Bahnstrecke Berlin-Hamburg: Erste Züge erst ab Juni - Prignitz weiter im Ersatzverkehr
Die Generalsanierung der Bahnstrecke zwischen Berlin und Hamburg verzögert sich erneut. Nun steht fest, dass die ersten regulären Züge erst am 14. Juni wieder fahren werden. Besonders betroffen sind Pendlerinnen und Pendler aus der Prignitz, die weiterhin auf Ersatzbusse angewiesen sein werden.
Teileröffnung ab Mitte Mai
Ab dem 15. Mai wird es eine Teileröffnung geben: Züge von Hamburg nach Hagenow-Land werden wieder verkehren. Große Teile des Ersatzverkehrs im Nordwesten werden dann wieder auf Schienen umgestellt, einschließlich Verbindungen von Hamburg nach Schwerin. Für die Prignitz-Region gilt diese Erleichterung jedoch nicht.
Probleme im Ersatzverkehr
Der Ersatzverkehrsdienstleister Ecovista kommt seit dem 1. März seinen vertraglichen Verpflichtungen nicht nach, wie Projektleiter Wolfgang Weinhold bestätigte. „Wir suchen im Moment nach einer Lösung, mit denen in den vertraglichen Zustand zu kommen“, sagte er. Die Qualität des Ersatzverkehrs wird von Politikern scharf kritisiert.

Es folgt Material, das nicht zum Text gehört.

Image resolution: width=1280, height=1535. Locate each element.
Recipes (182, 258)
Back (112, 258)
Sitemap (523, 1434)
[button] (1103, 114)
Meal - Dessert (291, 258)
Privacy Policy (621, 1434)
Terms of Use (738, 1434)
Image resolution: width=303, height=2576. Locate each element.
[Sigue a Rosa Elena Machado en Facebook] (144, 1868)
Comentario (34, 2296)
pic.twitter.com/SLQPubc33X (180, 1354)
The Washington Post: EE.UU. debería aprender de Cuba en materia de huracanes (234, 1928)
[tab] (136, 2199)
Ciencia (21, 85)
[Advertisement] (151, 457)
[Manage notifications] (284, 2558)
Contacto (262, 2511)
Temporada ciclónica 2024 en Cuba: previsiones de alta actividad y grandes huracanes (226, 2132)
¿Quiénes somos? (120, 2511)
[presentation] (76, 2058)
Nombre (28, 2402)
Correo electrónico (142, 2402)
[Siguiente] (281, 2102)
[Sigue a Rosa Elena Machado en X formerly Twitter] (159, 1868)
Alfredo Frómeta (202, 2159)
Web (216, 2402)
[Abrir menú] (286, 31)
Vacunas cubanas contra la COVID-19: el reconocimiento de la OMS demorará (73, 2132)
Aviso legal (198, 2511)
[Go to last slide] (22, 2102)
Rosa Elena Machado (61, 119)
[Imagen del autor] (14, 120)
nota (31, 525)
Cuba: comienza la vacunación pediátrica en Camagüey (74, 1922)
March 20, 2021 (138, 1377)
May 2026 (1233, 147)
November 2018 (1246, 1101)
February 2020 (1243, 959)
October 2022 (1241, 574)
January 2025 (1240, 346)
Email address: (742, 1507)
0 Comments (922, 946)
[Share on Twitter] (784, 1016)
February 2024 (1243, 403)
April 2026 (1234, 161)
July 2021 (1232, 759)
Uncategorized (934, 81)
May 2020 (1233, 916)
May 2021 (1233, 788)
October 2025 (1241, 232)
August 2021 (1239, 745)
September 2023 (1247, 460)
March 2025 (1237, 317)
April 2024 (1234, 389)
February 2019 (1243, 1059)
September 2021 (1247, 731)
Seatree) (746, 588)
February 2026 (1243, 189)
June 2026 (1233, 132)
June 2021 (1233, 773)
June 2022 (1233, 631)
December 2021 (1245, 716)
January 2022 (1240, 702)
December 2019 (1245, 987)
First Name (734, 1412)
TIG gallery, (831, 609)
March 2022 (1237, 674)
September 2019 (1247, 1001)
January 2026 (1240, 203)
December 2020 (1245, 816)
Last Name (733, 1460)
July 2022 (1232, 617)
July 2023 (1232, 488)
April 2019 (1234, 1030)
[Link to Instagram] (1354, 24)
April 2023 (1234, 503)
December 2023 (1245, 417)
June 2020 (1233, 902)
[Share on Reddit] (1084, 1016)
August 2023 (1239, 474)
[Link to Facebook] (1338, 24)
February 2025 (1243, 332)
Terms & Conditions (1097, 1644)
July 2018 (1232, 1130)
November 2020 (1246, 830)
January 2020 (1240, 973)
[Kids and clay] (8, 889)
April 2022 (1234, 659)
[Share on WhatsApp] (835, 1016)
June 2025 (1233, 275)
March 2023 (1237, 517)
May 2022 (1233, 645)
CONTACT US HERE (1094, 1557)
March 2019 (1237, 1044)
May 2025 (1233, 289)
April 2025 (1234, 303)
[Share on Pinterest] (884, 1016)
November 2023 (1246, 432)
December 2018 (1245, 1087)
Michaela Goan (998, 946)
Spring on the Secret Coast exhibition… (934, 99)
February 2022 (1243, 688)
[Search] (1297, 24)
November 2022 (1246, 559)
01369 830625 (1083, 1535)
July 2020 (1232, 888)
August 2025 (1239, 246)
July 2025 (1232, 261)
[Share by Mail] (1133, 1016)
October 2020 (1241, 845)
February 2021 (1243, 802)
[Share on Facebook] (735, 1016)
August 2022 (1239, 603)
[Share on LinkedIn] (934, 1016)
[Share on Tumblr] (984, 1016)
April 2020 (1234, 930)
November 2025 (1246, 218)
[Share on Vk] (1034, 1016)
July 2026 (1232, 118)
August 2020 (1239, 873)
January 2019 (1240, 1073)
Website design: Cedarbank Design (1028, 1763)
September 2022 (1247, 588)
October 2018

Brandenburgs Verkehrsminister Detlef Tabbert (parteilos) sprach von einer großen Enttäuschung: „Unsere Pendlerinnen und Pendler leiden weiter bis zur vollständigen Wiedereröffnung am 14. Juni im Ersatzverkehr. Das ist den Menschen in Brandenburg nur schwer zu vermitteln.“
Politische Kritik an der Bahn
Der Landrat der Prignitz, Christian Müller (SPD), nannte die um rund sechs Wochen verlängerte Teil-Streckensperrung „inakzeptabel und eine Zumutung“. Er kündigte an, sich an die Landes- und Bundesregierung zu wenden, um die umgehende Erfüllung der Pflichten der Bahn einzufordern.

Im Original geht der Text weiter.